Imposta straordinaria per il 2023 a carico delle Banche: nuovi scenari

Redazione Euribor

Il governo italiano ha comunicato l’intenzione di introdurre nel 2023 un’imposta straordinaria – una tantum – agli istituti bancari.

Questa tassa sarà calcolata sulla base dell’aumento del tasso di interesse, il quale rappresenta il guadagno netto delle operazioni creditizie e dalla raccolta dei depositi.

Tale incremento è attribuibile all’attuale crescita dei tassi di interesse.

La motivazione alla base di questa decisione risiede nella percezione che le banche abbiano lucrato dall’incremento dei tassi di interesse.

Questo vantaggio si è materializzato nell’innalzamento dei costi dei finanziamenti senza un corrispondente aumento dei rendimenti sui depositi.

In effetti, il beta medio dei depositi delle banche italiane (percentuale di aumento dei tassi di interesse della banca centrale riflessa nei depositi) è inferiore alla media delle banche dell’Area Euro.

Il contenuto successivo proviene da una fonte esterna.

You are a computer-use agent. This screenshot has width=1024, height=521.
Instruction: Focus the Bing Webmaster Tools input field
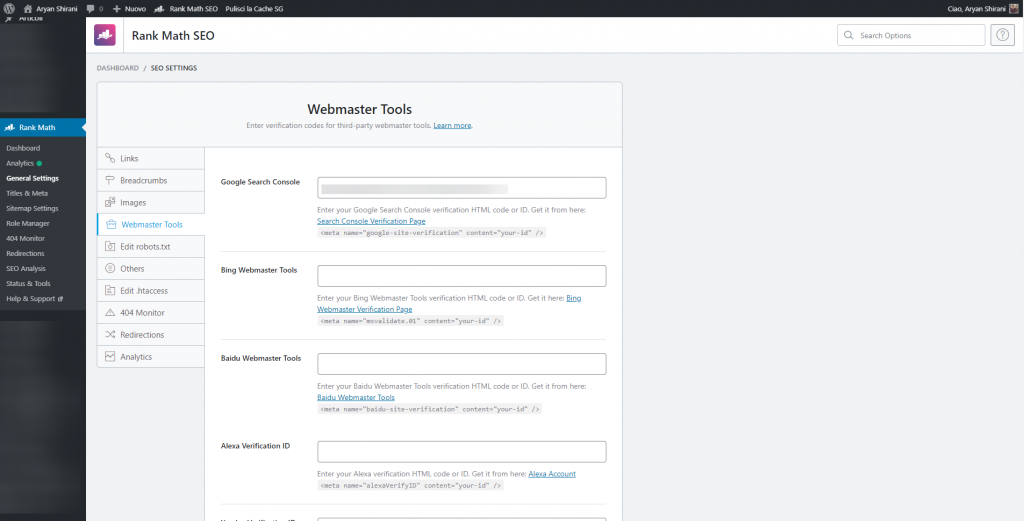pos(461,276)
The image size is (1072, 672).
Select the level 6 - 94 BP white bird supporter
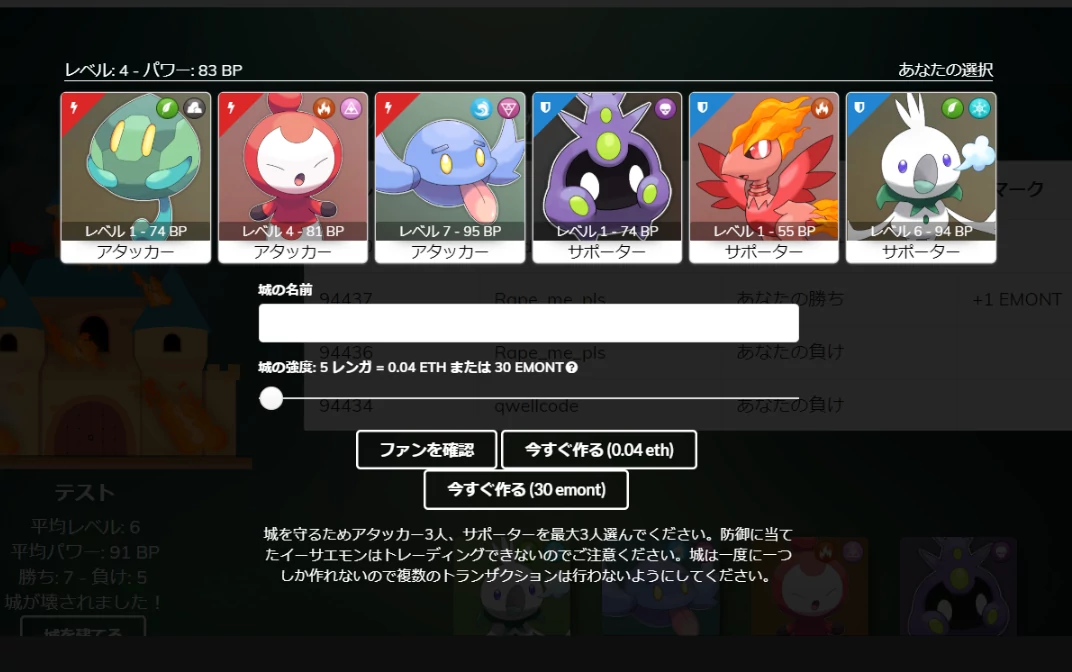pyautogui.click(x=921, y=178)
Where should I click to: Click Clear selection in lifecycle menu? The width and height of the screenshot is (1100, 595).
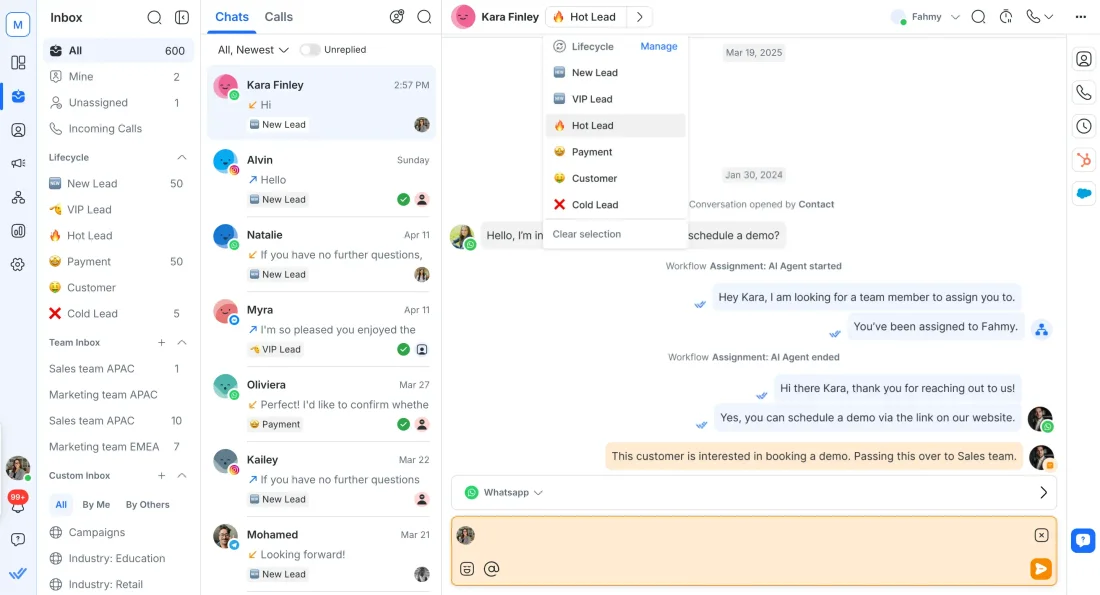[587, 234]
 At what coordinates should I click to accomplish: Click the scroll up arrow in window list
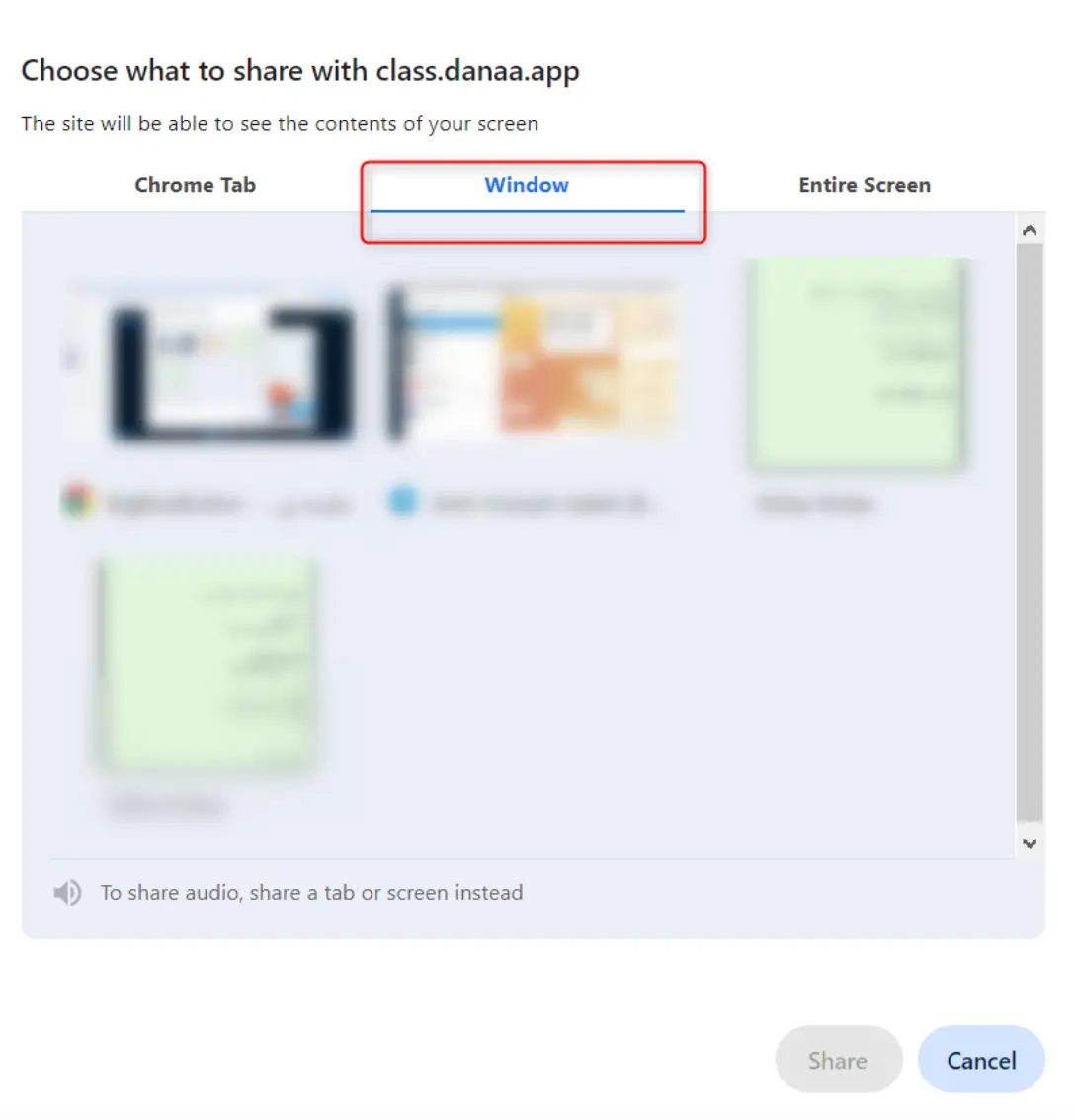1030,230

Per ristabilire un equilibrio, i fondi raccolti da questa tassa straordinaria verrebbero destinati alla creazione di un fondo per la riduzione della pressione fiscale su famiglie e imprese.

Tuttavia, è opportuno esaminare anche gli effetti imprevisti che questa misura potrebbe generare.

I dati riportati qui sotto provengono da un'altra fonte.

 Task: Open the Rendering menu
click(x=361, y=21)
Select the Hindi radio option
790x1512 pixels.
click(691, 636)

Innanzitutto, occorre considerare il punto di vista degli investitori, i quali solitamente reagiscono in modo estremamente sensibile alle notizie impreviste e rapide che coinvolgono il settore bancario.

Le misure che influenzano la redditività delle banche sono particolarmente delicate, poiché interessano l’intero settore europeo che, nel corso degli ultimi quindici anni, ha attraversato due forti crisi economiche, regolamentazioni sempre più rigide, tassi di interesse vicini allo zero – o addirittura negativi – e misure adottate dopo l’era post-Covid-19, che hanno pesantemente influenzato la distribuzione dei profitti.

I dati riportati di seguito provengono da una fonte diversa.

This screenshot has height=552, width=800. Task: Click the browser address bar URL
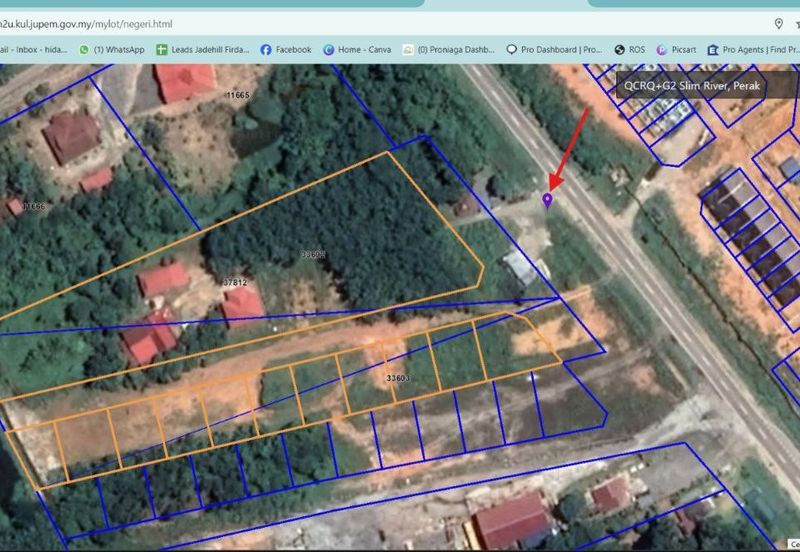(x=100, y=23)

Questo ha comportato la creazione di banche più solide ma meno redditizie, con livelli di Return on Equity (RoE) che non riescono a coprire il costo del capitale.

Il RoE rappresenta il rendimento richiesto dagli investitori per detenere azioni bancarie.

A titolo di esempio, mentre il RoE medio delle banche dell’Unione Europea a marzo 23 era del 10,4% (10,9% per le banche italiane), nel marzo 20, immediatamente prima della pandemia, tale indicatore si attestava solo all’1,3% (-2,1% nel caso delle banche italiane).

In sintesi, la mossa del governo Meloni intende adeguare il vantaggio che le banche avrebbero tratto dall’aumento dei tassi di interesse, non adeguatamente condiviso con i consumatori, titolari di conti.

Nonostante le banche siano diventate più resilienti, la loro redditività è stata compromessa, come dimostrano gli attuali livelli di RoE, che sono notevolmente aumentati rispetto al periodo prepandemico.